» **Task objective**:
Copy the following items verbatim, everything from the line containing "is (1512, 800)." down to the line containing "File Format is", both included.

» **Source records**:

========

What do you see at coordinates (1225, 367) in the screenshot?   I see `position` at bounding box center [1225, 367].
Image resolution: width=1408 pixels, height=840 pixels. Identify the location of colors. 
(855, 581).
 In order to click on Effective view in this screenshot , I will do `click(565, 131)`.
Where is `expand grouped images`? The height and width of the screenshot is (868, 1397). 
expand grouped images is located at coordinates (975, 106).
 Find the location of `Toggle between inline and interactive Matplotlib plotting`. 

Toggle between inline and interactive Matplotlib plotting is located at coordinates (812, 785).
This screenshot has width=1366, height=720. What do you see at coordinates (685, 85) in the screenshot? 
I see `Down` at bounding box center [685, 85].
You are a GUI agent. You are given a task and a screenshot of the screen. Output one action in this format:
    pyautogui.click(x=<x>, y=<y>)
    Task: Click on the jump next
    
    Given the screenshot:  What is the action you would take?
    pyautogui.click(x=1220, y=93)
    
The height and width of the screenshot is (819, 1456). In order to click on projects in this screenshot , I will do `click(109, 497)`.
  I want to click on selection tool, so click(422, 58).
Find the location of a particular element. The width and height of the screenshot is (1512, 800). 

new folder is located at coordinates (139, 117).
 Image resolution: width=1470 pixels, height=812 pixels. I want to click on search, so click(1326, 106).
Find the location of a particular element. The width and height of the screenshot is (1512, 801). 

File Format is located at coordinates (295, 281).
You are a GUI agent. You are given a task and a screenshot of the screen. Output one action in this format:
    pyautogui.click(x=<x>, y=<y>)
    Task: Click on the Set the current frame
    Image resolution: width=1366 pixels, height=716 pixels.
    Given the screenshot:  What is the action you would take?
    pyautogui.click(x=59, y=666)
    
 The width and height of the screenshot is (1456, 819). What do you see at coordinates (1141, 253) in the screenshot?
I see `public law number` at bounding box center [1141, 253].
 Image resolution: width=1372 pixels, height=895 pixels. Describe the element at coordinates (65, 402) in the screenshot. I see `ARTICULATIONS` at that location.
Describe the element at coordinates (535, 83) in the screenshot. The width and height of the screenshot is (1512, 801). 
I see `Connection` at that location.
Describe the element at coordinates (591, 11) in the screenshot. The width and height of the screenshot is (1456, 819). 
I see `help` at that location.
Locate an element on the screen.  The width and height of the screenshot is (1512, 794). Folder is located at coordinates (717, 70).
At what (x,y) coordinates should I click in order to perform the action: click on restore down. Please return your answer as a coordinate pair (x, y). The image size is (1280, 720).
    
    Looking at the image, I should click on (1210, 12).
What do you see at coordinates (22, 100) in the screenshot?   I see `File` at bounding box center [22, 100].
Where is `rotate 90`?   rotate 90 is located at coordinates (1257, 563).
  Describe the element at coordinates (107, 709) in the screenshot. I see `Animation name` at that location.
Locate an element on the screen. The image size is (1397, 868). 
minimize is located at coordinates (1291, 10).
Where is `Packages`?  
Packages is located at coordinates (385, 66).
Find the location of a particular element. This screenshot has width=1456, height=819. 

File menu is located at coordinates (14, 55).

========

» **Complete answer**:
Find the location of a particular element. The width and height of the screenshot is (1512, 800). 

new folder is located at coordinates (139, 117).
 Image resolution: width=1470 pixels, height=812 pixels. I want to click on search, so click(1326, 106).
Find the location of a particular element. The width and height of the screenshot is (1512, 801). 

File Format is located at coordinates (295, 281).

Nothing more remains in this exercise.